Czech Republic: Securities-Related Laws

For EU specific regulations, please visit Europe: Securities Related Laws.

Even though digital assets (including tokens, ICO tokens, and cryptocurrencies) have no legal status in Czech Republic legal system, assuming that they might be identified as securities, following existing laws may be related to their turnover: the Securities Act (1992) (2008 amendment); the Commercial Code (1991); the Investment Fund Code (1992); and the Securities Commission Act (1998).

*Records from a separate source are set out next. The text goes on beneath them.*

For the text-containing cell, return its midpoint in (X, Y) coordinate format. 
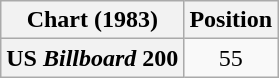
Position (231, 20)
55 (231, 58)
Chart (1983) (92, 20)
US Billboard 200 (92, 58)
Determine the (X, Y) coordinate at the center of the cell enclosing the given text.  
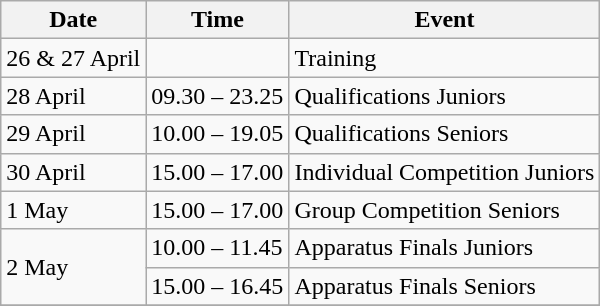
26 & 27 April (74, 58)
10.00 – 19.05 (218, 134)
Qualifications Seniors (444, 134)
Time (218, 20)
30 April (74, 172)
2 May (74, 267)
Training (444, 58)
Date (74, 20)
29 April (74, 134)
Qualifications Juniors (444, 96)
10.00 – 11.45 (218, 248)
28 April (74, 96)
Apparatus Finals Juniors (444, 248)
1 May (74, 210)
Event (444, 20)
Group Competition Seniors (444, 210)
Individual Competition Juniors (444, 172)
15.00 – 16.45 (218, 286)
Apparatus Finals Seniors (444, 286)
09.30 – 23.25 (218, 96)
Scan for the cell matching the given text and deliver its [X, Y] coordinate at center. 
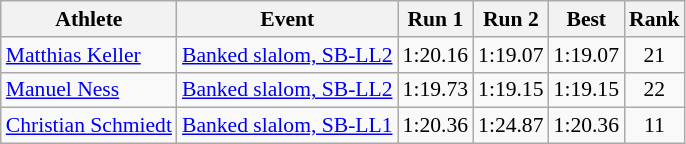
Run 1 [436, 19]
21 [654, 55]
Run 2 [510, 19]
Rank [654, 19]
Athlete [89, 19]
22 [654, 90]
1:24.87 [510, 126]
Best [586, 19]
1:20.16 [436, 55]
Christian Schmiedt [89, 126]
Banked slalom, SB-LL1 [288, 126]
1:19.73 [436, 90]
Matthias Keller [89, 55]
Manuel Ness [89, 90]
Event [288, 19]
11 [654, 126]
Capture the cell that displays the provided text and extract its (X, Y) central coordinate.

As the financial market supervisory authority, the Czech National Bank issues authorisations (licences) to the majority of entities providing services on the financial market (banks, insurance companies, investment firms, management companies, payment institutions, etc.). In this context, it also issues other permissions or approvals (approvals of securities prospectuses, approvals of the publication of takeover bids, prior consents to the justification of a consideration amount when applying the squeeze-out principle, etc.). In these cases the Czech National Bank acts as an administrative authority pursuant to Article 1(3) of the Act on the Czech National Bank and to other, sector-specific laws. The procedures for submitting applications for permission or approval to the Czech National Bank are governed by the relevant sector-specific laws (e.g. the Act on Banks, the Collective Investment Act, the Capital Market Undertakings Act, the Act on Bonds, the Act No 240/2013 Coll., Act on Management Companies and Investment Funds etc.) and subsequently also in decrees issued by the Czech National Bank to implement the individual laws.

In the area of public offers of investment securities or the admission of investment instruments to a regulated market pursuant to the Capital Market Undertakings Act Act No. 256/2004 Coll.

and on Supervision in the Capital Market Area

Basing on the new Capital Market Undertakings Act (updated after July 2009) is available in Czech only, the CNB decides on the following applications:

  • security prospectuses,
  • base prospectuses, and
  • documents containing information equivalent to information in a prospectus.

The CNB approves a security prospectus at the request of the entity that drafted the prospectus, with the exception given in Article 36c(4) of the Capital Market Undertakings Act. The requisites of the prospectus are laid down in Commission Regulation (EC) No 809/2004 of 29 April 2004 ,implementing Directive 2003/71/ES of the European Parliament and of the Council.

In connection with a public offer to purchase or exchange participating securities admitted for trading on a regulated market pursuant to Article 330 of of the Act on Commercial Companies and Cooperatives (Business Corporations Act), the CNB decides on: prohibiting the making of a public offer of a contract or making a call to rectify defects in the offer.

In connection with the compulsory transfer of participating securities admitted to trading on a regulated market (squeeze-out), the CNB decides on:

  • granting prior consent to the justification of proposed consideration amounts pursuant to the Act on Business Corporations. The form of the individual applications is not stipulated.